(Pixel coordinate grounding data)
□ □ □ □
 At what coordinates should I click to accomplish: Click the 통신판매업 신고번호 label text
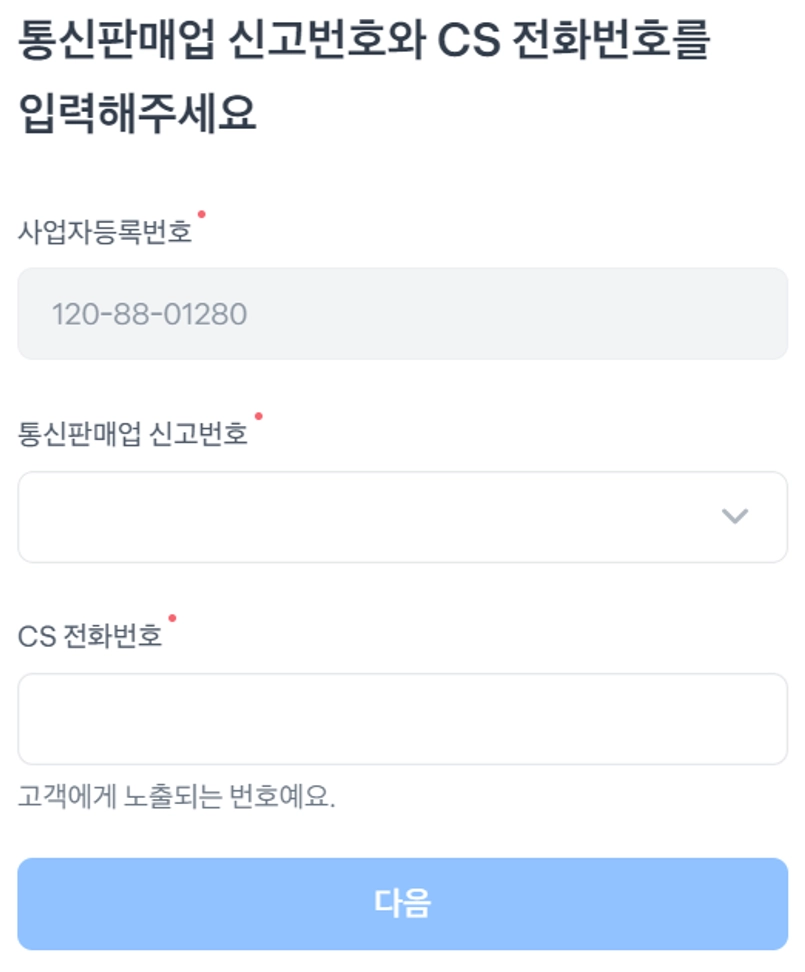133,435
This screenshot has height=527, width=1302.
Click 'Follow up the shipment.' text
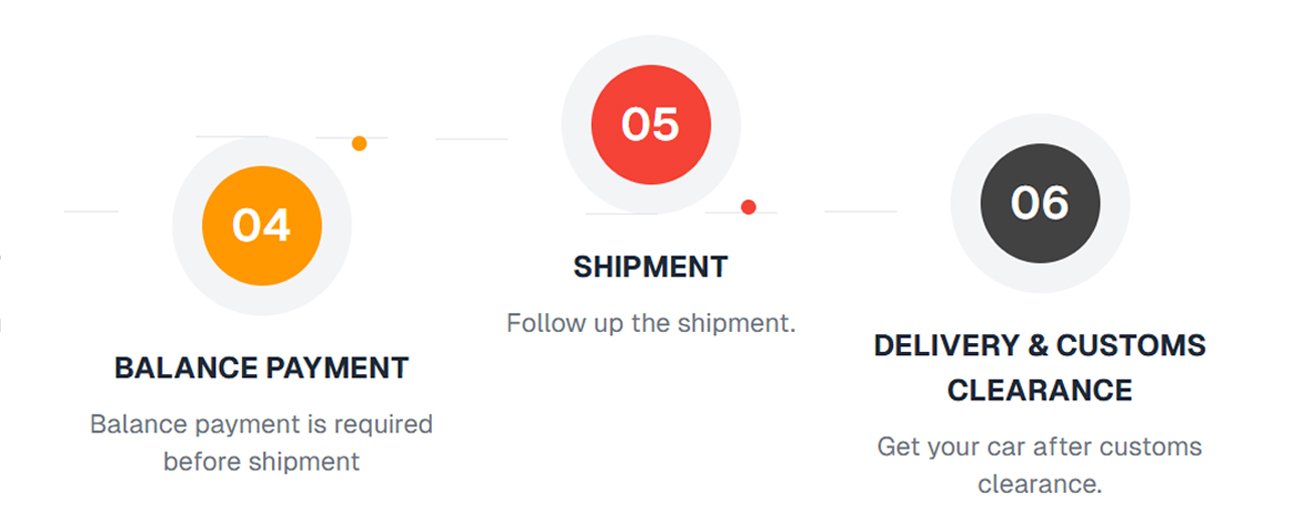coord(651,324)
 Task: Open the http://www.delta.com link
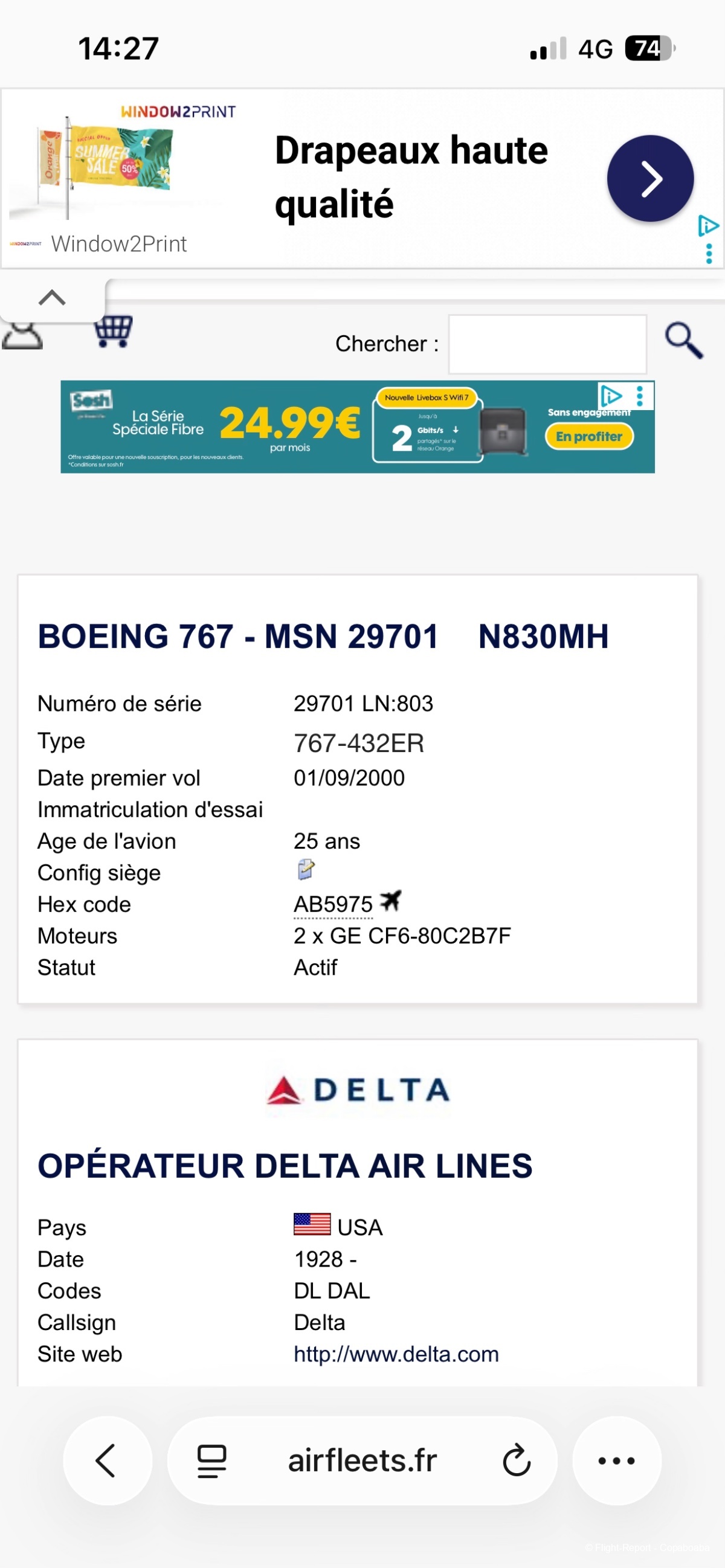tap(396, 1354)
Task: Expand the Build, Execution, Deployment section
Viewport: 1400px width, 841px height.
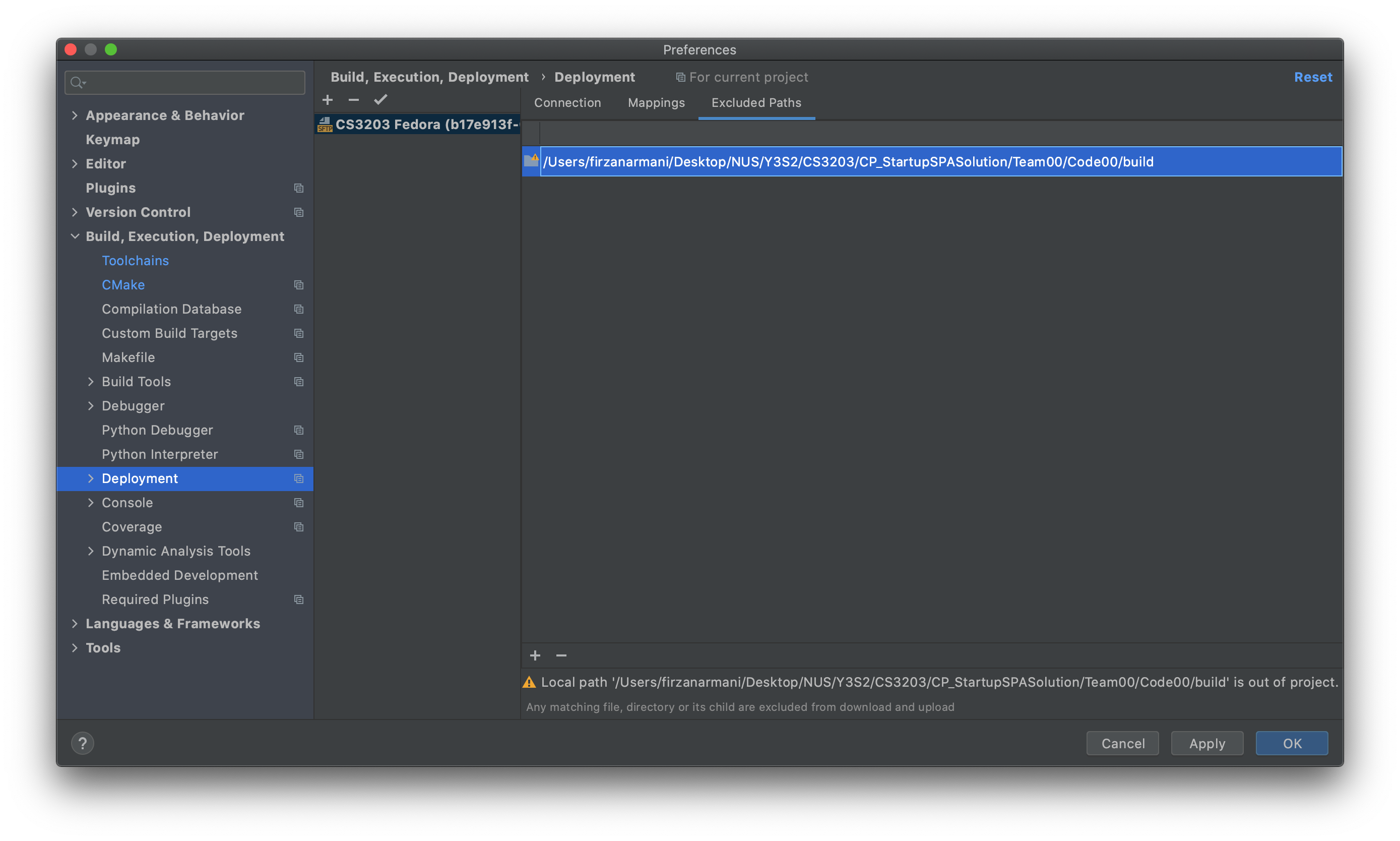Action: pyautogui.click(x=78, y=236)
□ □ □ □
* [Task to complete]: Each line from the one containing "Task: Open the http://www.delta.com link" down to the final line of the records above must be reproduced exactly; no pictures go into the copy.

* [Completed task]:
 Task: Open the http://www.delta.com link
tap(396, 1354)
Task: Expand the Build, Execution, Deployment section
Viewport: 1400px width, 841px height.
Action: pyautogui.click(x=78, y=236)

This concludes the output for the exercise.